Back
Technology

iPhone Hacking Toolkit 'Coruna' Shifts from State Actors to Cybercriminals, US Origin Suspected

Generated on: Last updated: 1 sources
View source

Coruna: Sophisticated iPhone Hacking Toolkit Transitions from State Actors to Cybercriminals

A sophisticated iPhone hacking toolkit, named "Coruna" by Google security researchers, has been observed in various exploitation campaigns. This toolkit, capable of hijacking iOS devices through website visits, appears to have transitioned from use by suspected state-sponsored actors to cybercriminal operations, with evidence suggesting a potential origin with a US contractor.

Coruna, an advanced iPhone hacking toolkit, has transitioned from use by suspected state-sponsored actors to cybercriminal operations, with a potential origin with a US contractor.

Coruna Toolkit Details

Google security researchers released a report detailing "Coruna," an advanced iPhone hacking toolkit. It comprises five hacking techniques designed to bypass iPhone defenses and install malware silently upon visiting a malicious website. Coruna exploits 23 distinct iOS vulnerabilities, indicating development by a well-resourced entity, likely state-sponsored.

Observed Use and Proliferation

Google traces Coruna components to techniques observed in February last year, attributed to a "customer of a surveillance company." A more complete version of Coruna then appeared in an alleged espionage campaign by a suspected Russian spy group, embedded in Ukrainian websites' visitor-counting components. Subsequently, Coruna was utilized in a profit-driven hacking campaign, targeting Chinese-language crypto and gambling sites to steal cryptocurrency.

Suspected Origin

Google's report does not identify the initial "surveillance company customer." However, iVerify, another mobile security company that analyzed Coruna, suggests the toolkit may have been created for or acquired by the US government. Both Google and iVerify note that Coruna shares components with "Triangulation," an operation targeting Kaspersky in 2023, which the Russian government attributed to the NSA. The US government did not respond to this claim.

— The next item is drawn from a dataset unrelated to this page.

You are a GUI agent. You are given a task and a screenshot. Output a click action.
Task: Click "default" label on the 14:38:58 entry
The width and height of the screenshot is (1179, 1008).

iVerify cofounder Rocky Cole stated that Coruna's code appears to have been written by English-speaking developers. Cole described the toolkit as highly sophisticated, expensive to develop, and exhibiting characteristics seen in modules publicly attributed to the US government.

He referred to it as a potential instance of US government tools being utilized by adversaries and cybercriminal organizations.

Security Implications

Google warned that the Coruna toolkit, regardless of its origin, is now available in the wild, posing a risk as other hacker groups could adopt or adapt it to target iPhone users. Google's report indicated that the proliferation method is unknown, but it implies a market for "second-hand" zero-day exploits, noting that multiple threat actors have acquired advanced exploitation techniques that can be reused and modified.

Cole from iVerify commented that if Coruna originated as a US government tool, it raises concerns about mobile device security given the potential for sophisticated hacking tools to reach adversaries. He compared the situation to "EternalBlue," a Windows-hacking tool stolen from the NSA and leaked in 2017, which was subsequently used in major cyberattacks like WannaCry and NotPetya.